The Decision further explicated other portions of the various Broad specifications, to the same effect:  the Board is persuaded by CVC's arguments (or not persuaded by Broad's arguments) regarding the status of the term "guide RNA" as a generic term encompassing both single- and dual-RNA species.

The Board offers this conclusion regarding its construction of this sole term:

Our review of the parties' arguments leads us to the conclusion that Broad's use of the term "guide RNA" in its involved claims is not a generic term, but is limited to a single-molecule RNA configuration of the guide sequence and tracrmate, which together make the crRNA, and the tracrRNA sequences.  Although some dependent claims, such as claim 18 of the '359 patent, might indicate by claim differentiation that the term "guide RNA" is generic, that presumption is overcome by Broad's specification.  The specification of Broad's involved patents, specifically the sentence providing that "guide RNA" and other terms "refer to the polynucleotide sequence comprising the guide sequence, the tracr sequence and the tracr mate sequence" ('359 patent, Ex. 3011, 12:6–10), limits the interpretation of the term.  Broad fails to direct us to other uses of the term "guide RNA" in the specification that indicate a dual-molecule RNA configuration and we are not persuaded that the term was so clearly understood  the art to be a generic term that only a clear disavowal in the specification would define it to mean a single-molecule RNA configuration.  Thus, we are persuaded that the broadest reasonable interpretation of Broad claim term "guide RNA" encompasses only a single-molecule RNA configuration.

The consequences of this claim construction will be the subject of future posts.

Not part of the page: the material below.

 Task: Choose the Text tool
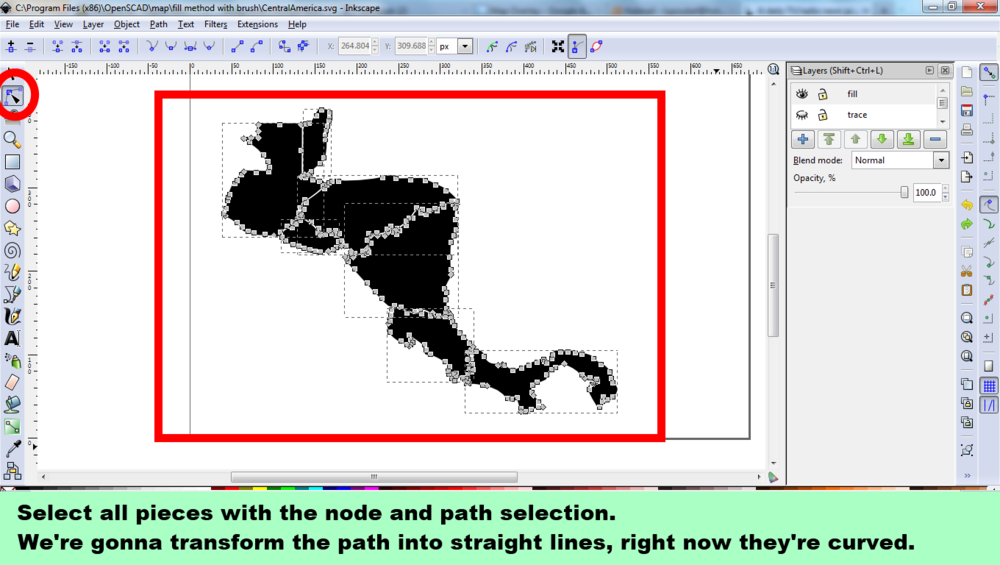12,339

*And then there is this ditty sung to the tune of "Camelot":

A law was made 200 years ago here
Grant patents, help promote inventive thought
Today the system's thriving and our credo
Is claim-a-lot

We push the envelope,
Expand the boundaries
Create a circle from a tiny dot
Our product's forged with words
and not in foundries
We claim a lot

Claim-a-lot (claim-a-lot)
I know it sounds a bit bizarre
Lord, we claim-a-lot (oh yes, we claim-a-lot)
Stretch out those claims so far

Though prior art may set some limitations
Restricts our flights of fancy, clever thought
Our efforts, not for naught
Results, so boldly wrought
Construct our patent juggernauts
By claiming quite a lot.

Kramer, Levin, Naftalis & Frankel LLP, Claim-a-Lot, in Pamphlet for N.Y. Intellectual Property Law Association 78th Annual Dinner (Mar. 24, 2000).